Kiran Patil, vice-chairman of Ghatge Patil Industries, and I frequently interact during intervals at a common board that we sit on. Ghatge Patil, based in Kolhapur, is slowly making its way up the manufacturing value chain. It started as a machine shop 50 years ago and has now diversified into making precision valves for the oil and gas industry in addition to the traditional foundry. Kiran tells me that he has had a devil of a time hiring and retaining contract employees in his foundries. Employees jump to other firms for a small difference in wage. He thinks the change began with the shift in Maharashtra politics about 10 years ago that discouraged migrants and has been compounded by the job guarantee programme.

My brother-in-law, Shyam Sunder, a Wharton graduate, set up a wealth management and financial advisory firm six years ago. He is constantly on the watch for young, energetic financial sales executives and finds the going difficult. With the mushrooming of business schools around the country, a ready supply of young financial product salespersons should logically not be a problem. Shyam thinks there is a problem of “scarcity among plenty”. Individual companies will have to keep tweaking their business models to be able to afford their share of the best, scarce talent, he says.

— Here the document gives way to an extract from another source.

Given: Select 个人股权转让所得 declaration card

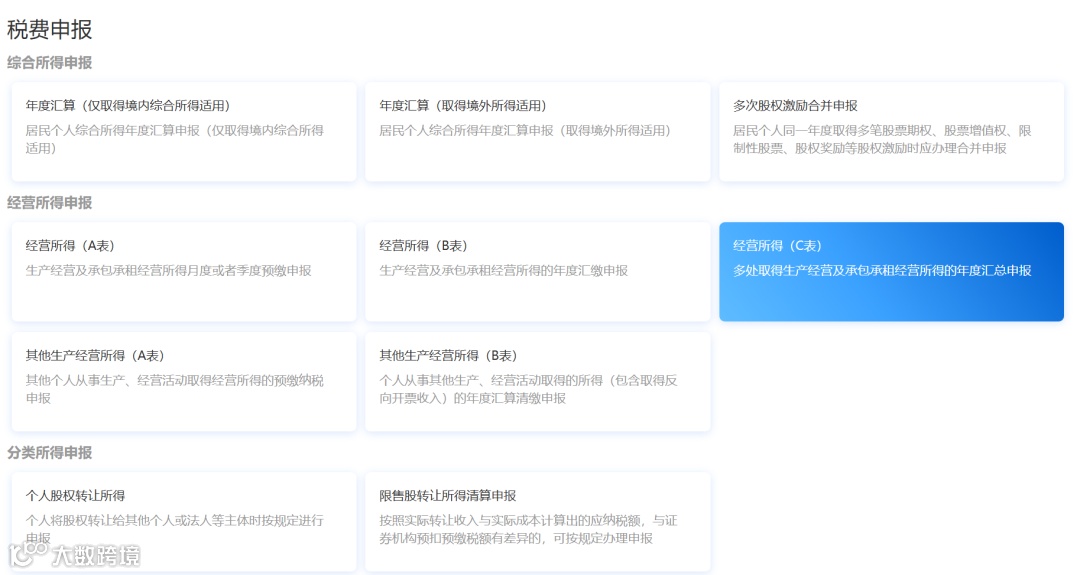Looking at the screenshot, I should point(184,521).
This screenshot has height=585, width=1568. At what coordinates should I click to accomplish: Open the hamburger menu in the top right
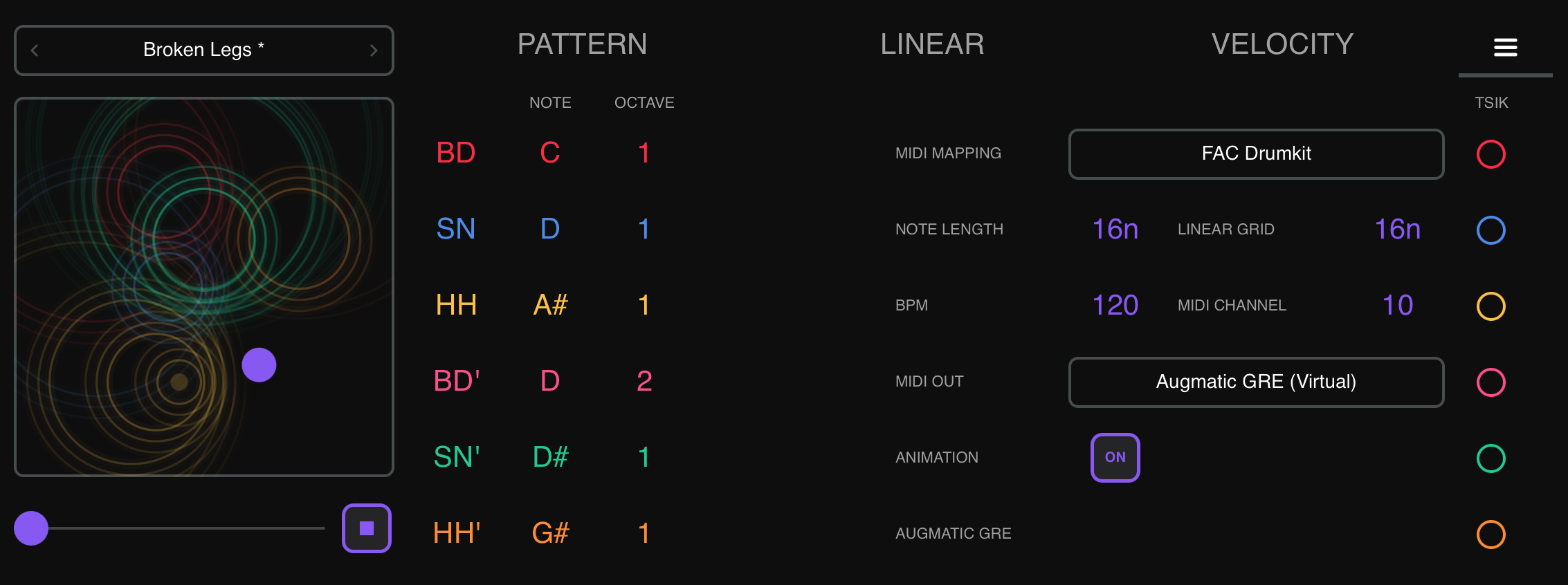1506,46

Of course, these are merely three vignettes of specific situations. One has to be careful not to draw too many generalizations from them. But the fact remains that these are symptomatic of the opportunities for employment that are going abegging.

Our collective understanding of the labour market in India has made marked progress over the last several years. Most agree that the labyrinthine and obsolete web of labour regulations need to be simplified. Received wisdom today correctly identifies better matching, improved skills, financing for training and ultimately universal primary education as underlying drivers of an improved labour market. The National Skill Development Corporation (NSDC) that I critiqued for speed in a column a year ago has materially increased its pace in handing out loans (though not equity). Slowly but surely some things are happening across labour market verticals.

It is time to focus some attention on the cholesterol choking an improved market within each market vertical. Part of the problem is that it is not clear whose job this is. Take, for example, the development of a broader aviation market in India. Is this the Directorate General of Civil Aviation’s (DGCA) job to propose or is it the private sector’s? Can the DGCA function as regulator and champion at the same time? One clear conclusion is that in industries in which there is a regulator, the regulatory function should be fully separated from the industry expansion and promotion function. The government can be made more approachable with this change. A parallel change that the private sector can make is to create and enhance associations and industry bodies for each industry. These associations working with their respective champions in government can then create a better ecosystem for each industry which includes a smoother, less friction ridden labour supply chain.

India will need to make big and small changes to make its labour supply chain smoother than it is. That is the only way to make the demographic dividend a reality.

PS: “Great acts are made up of small deeds.”—Lao Tzu.

Narayan Ramachandran is an investor and entrepreneur based in Bangalore. He writes on the interaction between society, government and markets.